[Saved data entries]
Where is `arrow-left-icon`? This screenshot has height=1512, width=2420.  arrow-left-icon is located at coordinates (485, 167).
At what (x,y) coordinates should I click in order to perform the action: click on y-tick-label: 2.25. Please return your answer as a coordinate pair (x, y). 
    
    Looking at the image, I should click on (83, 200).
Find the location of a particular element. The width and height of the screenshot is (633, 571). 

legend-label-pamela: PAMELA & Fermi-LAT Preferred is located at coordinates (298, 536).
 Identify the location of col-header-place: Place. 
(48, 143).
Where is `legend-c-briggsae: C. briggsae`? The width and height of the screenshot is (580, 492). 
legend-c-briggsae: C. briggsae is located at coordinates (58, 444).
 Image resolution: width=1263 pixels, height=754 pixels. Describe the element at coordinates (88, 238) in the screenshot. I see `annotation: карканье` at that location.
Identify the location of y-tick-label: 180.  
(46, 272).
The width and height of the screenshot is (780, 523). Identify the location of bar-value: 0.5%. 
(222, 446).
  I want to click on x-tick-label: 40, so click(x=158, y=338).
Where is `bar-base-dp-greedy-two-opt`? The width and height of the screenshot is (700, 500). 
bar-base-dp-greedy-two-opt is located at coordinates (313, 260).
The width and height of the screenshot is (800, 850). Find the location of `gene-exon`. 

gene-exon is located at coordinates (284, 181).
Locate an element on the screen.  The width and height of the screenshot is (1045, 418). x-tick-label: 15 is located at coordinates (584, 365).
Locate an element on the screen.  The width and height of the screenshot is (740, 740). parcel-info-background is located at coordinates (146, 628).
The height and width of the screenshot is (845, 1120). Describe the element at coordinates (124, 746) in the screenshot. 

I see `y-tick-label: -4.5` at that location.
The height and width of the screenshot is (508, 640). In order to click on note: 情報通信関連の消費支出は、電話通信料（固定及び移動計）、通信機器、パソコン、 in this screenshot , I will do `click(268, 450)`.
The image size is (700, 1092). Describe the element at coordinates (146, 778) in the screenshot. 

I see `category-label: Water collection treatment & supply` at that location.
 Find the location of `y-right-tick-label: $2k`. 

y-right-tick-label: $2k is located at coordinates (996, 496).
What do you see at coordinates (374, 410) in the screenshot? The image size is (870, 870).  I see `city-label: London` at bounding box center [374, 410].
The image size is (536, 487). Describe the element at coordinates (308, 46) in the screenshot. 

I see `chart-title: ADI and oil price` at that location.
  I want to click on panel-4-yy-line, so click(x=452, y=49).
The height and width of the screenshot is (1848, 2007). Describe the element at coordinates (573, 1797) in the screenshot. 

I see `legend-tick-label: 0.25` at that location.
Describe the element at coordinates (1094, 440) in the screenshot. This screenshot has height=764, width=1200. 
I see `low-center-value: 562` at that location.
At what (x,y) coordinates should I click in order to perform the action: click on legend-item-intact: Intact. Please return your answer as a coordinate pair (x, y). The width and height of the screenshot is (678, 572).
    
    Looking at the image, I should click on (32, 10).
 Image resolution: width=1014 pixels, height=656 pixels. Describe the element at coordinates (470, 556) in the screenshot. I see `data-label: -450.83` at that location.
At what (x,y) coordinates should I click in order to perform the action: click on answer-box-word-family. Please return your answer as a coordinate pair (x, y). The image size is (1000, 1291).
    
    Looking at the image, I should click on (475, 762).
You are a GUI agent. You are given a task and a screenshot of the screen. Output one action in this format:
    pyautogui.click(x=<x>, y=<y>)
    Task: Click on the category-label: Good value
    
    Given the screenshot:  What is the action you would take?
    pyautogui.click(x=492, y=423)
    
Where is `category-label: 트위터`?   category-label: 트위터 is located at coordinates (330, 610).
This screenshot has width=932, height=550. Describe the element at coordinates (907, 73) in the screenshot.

PROBLEM: Please quote every one of the entries above word for word, keeping all of their lines.

EXERCISE OUTPUT:
Where is `arrow-left-icon`? This screenshot has height=1512, width=2420.  arrow-left-icon is located at coordinates (485, 167).
At what (x,y) coordinates should I click in order to perform the action: click on y-tick-label: 2.25. Please return your answer as a coordinate pair (x, y). 
    
    Looking at the image, I should click on (83, 200).
Find the location of a particular element. The width and height of the screenshot is (633, 571). 

legend-label-pamela: PAMELA & Fermi-LAT Preferred is located at coordinates (298, 536).
 Identify the location of col-header-place: Place. 
(48, 143).
Where is `legend-c-briggsae: C. briggsae`? The width and height of the screenshot is (580, 492). 
legend-c-briggsae: C. briggsae is located at coordinates (58, 444).
 Image resolution: width=1263 pixels, height=754 pixels. Describe the element at coordinates (88, 238) in the screenshot. I see `annotation: карканье` at that location.
Identify the location of y-tick-label: 180.  
(46, 272).
The width and height of the screenshot is (780, 523). Identify the location of bar-value: 0.5%. 
(222, 446).
  I want to click on x-tick-label: 40, so click(x=158, y=338).
Where is `bar-base-dp-greedy-two-opt`? The width and height of the screenshot is (700, 500). 
bar-base-dp-greedy-two-opt is located at coordinates (313, 260).
The width and height of the screenshot is (800, 850). Find the location of `gene-exon`. 

gene-exon is located at coordinates (284, 181).
Locate an element on the screen.  The width and height of the screenshot is (1045, 418). x-tick-label: 15 is located at coordinates (584, 365).
Locate an element on the screen.  The width and height of the screenshot is (740, 740). parcel-info-background is located at coordinates (146, 628).
The height and width of the screenshot is (845, 1120). Describe the element at coordinates (124, 746) in the screenshot. 

I see `y-tick-label: -4.5` at that location.
The height and width of the screenshot is (508, 640). In order to click on note: 情報通信関連の消費支出は、電話通信料（固定及び移動計）、通信機器、パソコン、 in this screenshot , I will do `click(268, 450)`.
The image size is (700, 1092). Describe the element at coordinates (146, 778) in the screenshot. 

I see `category-label: Water collection treatment & supply` at that location.
 Find the location of `y-right-tick-label: $2k`. 

y-right-tick-label: $2k is located at coordinates (996, 496).
What do you see at coordinates (374, 410) in the screenshot? The image size is (870, 870).  I see `city-label: London` at bounding box center [374, 410].
The image size is (536, 487). Describe the element at coordinates (308, 46) in the screenshot. 

I see `chart-title: ADI and oil price` at that location.
  I want to click on panel-4-yy-line, so click(x=452, y=49).
The height and width of the screenshot is (1848, 2007). Describe the element at coordinates (573, 1797) in the screenshot. 

I see `legend-tick-label: 0.25` at that location.
Describe the element at coordinates (1094, 440) in the screenshot. This screenshot has height=764, width=1200. 
I see `low-center-value: 562` at that location.
At what (x,y) coordinates should I click in order to perform the action: click on legend-item-intact: Intact. Please return your answer as a coordinate pair (x, y). The width and height of the screenshot is (678, 572).
    
    Looking at the image, I should click on (32, 10).
 Image resolution: width=1014 pixels, height=656 pixels. Describe the element at coordinates (470, 556) in the screenshot. I see `data-label: -450.83` at that location.
At what (x,y) coordinates should I click in order to perform the action: click on answer-box-word-family. Please return your answer as a coordinate pair (x, y). The image size is (1000, 1291).
    
    Looking at the image, I should click on (475, 762).
You are a GUI agent. You are given a task and a screenshot of the screen. Output one action in this format:
    pyautogui.click(x=<x>, y=<y>)
    Task: Click on the category-label: Good value
    
    Given the screenshot:  What is the action you would take?
    pyautogui.click(x=492, y=423)
    
Where is `category-label: 트위터`?   category-label: 트위터 is located at coordinates (330, 610).
This screenshot has width=932, height=550. Describe the element at coordinates (907, 73) in the screenshot.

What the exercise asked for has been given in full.